(Saved entries)
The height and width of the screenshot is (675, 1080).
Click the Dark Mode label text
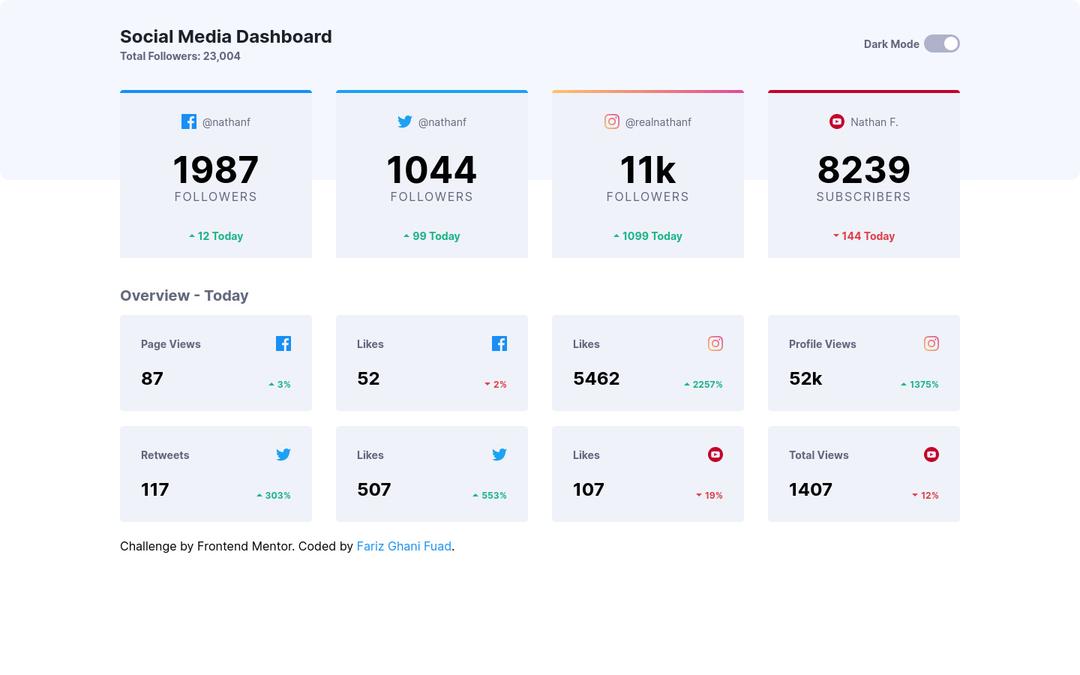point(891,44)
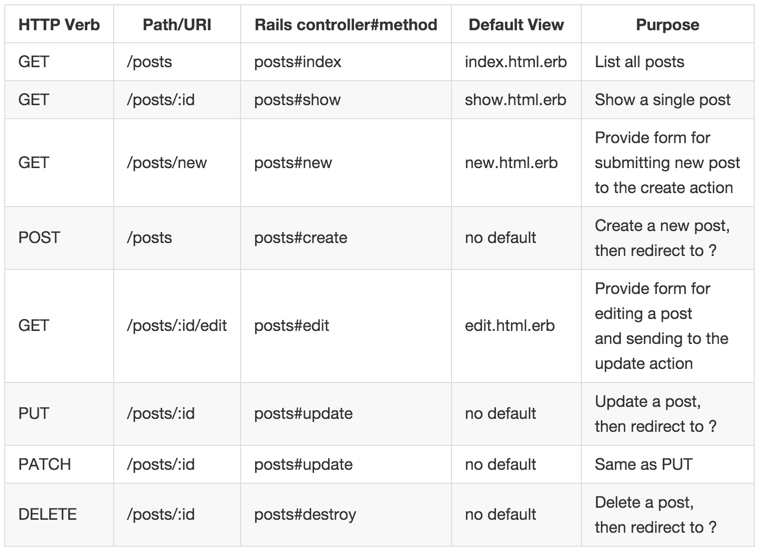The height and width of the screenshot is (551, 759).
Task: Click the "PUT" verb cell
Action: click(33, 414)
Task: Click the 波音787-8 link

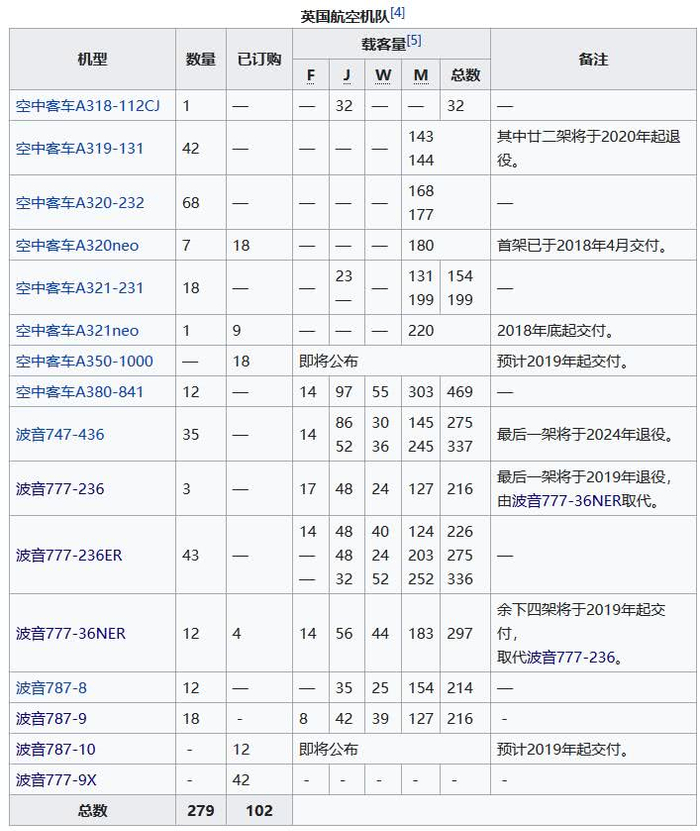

» **TASK TO CARRY OUT**
Could you retype every record exactly, leaving the pictures out?

» **RESULT BELOW**
The height and width of the screenshot is (675, 1080).
Click the Dark Mode label text
point(891,44)
The height and width of the screenshot is (551, 759).
Task: Click the "PUT" verb cell
Action: click(33, 414)
Task: Click the 波音787-8 link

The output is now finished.